Written request: Please edit the data below so that every instance of "Given" is replaced with "Goal", keeping everything else the same.
━━━━━ Extracted records ━━━━━
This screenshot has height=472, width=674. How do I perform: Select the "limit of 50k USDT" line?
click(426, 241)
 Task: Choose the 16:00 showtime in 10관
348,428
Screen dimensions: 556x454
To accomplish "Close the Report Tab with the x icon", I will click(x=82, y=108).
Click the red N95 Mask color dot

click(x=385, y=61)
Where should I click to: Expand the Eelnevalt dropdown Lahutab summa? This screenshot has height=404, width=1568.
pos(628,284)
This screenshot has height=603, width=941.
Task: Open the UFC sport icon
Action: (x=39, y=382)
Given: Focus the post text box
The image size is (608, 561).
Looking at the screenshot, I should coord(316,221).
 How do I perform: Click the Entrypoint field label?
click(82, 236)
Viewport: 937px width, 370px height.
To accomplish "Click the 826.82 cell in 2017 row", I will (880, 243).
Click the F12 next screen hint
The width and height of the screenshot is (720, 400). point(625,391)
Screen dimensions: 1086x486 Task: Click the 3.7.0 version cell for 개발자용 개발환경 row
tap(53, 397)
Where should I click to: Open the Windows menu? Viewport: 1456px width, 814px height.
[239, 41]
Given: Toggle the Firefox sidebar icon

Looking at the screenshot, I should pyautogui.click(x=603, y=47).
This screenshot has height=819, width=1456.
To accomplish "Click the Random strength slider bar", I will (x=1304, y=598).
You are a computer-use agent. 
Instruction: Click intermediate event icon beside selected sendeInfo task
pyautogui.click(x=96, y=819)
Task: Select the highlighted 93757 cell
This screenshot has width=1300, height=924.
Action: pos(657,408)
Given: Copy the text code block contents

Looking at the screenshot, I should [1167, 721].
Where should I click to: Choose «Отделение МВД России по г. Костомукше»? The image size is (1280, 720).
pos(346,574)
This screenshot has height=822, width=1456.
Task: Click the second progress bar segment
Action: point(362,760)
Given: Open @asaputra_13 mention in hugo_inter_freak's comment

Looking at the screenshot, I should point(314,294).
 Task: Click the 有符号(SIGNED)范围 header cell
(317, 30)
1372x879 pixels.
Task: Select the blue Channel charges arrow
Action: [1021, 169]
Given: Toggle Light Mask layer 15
━━━━━
Response for this exercise:
This screenshot has height=472, width=674. How do I perform: Select the "limit of 50k USDT" line?
click(426, 241)
 Task: Choose the 16:00 showtime in 10관
348,428
Screen dimensions: 556x454
To accomplish "Close the Report Tab with the x icon", I will click(x=82, y=108).
Click the red N95 Mask color dot

click(x=385, y=61)
Where should I click to: Expand the Eelnevalt dropdown Lahutab summa? This screenshot has height=404, width=1568.
pos(628,284)
This screenshot has height=603, width=941.
Task: Open the UFC sport icon
Action: (x=39, y=382)
Goal: Focus the post text box
The image size is (608, 561).
Looking at the screenshot, I should coord(316,221).
 How do I perform: Click the Entrypoint field label?
click(82, 236)
Viewport: 937px width, 370px height.
To accomplish "Click the 826.82 cell in 2017 row", I will (880, 243).
Click the F12 next screen hint
The width and height of the screenshot is (720, 400). point(625,391)
Screen dimensions: 1086x486 Task: Click the 3.7.0 version cell for 개발자용 개발환경 row
tap(53, 397)
Where should I click to: Open the Windows menu? Viewport: 1456px width, 814px height.
[239, 41]
Goal: Toggle the Firefox sidebar icon

Looking at the screenshot, I should pyautogui.click(x=603, y=47).
This screenshot has height=819, width=1456.
To accomplish "Click the Random strength slider bar", I will (x=1304, y=598).
You are a computer-use agent. 
Instruction: Click intermediate event icon beside selected sendeInfo task
pyautogui.click(x=96, y=819)
Task: Select the highlighted 93757 cell
This screenshot has width=1300, height=924.
Action: pos(657,408)
Goal: Copy the text code block contents

Looking at the screenshot, I should [1167, 721].
Where should I click to: Choose «Отделение МВД России по г. Костомукше»? The image size is (1280, 720).
pos(346,574)
This screenshot has height=822, width=1456.
Task: Click the second progress bar segment
Action: point(362,760)
Goal: Open @asaputra_13 mention in hugo_inter_freak's comment

Looking at the screenshot, I should point(314,294).
 Task: Click the 有符号(SIGNED)范围 header cell
(317, 30)
1372x879 pixels.
Task: Select the blue Channel charges arrow
Action: [1021, 169]
Goal: Toggle Light Mask layer 15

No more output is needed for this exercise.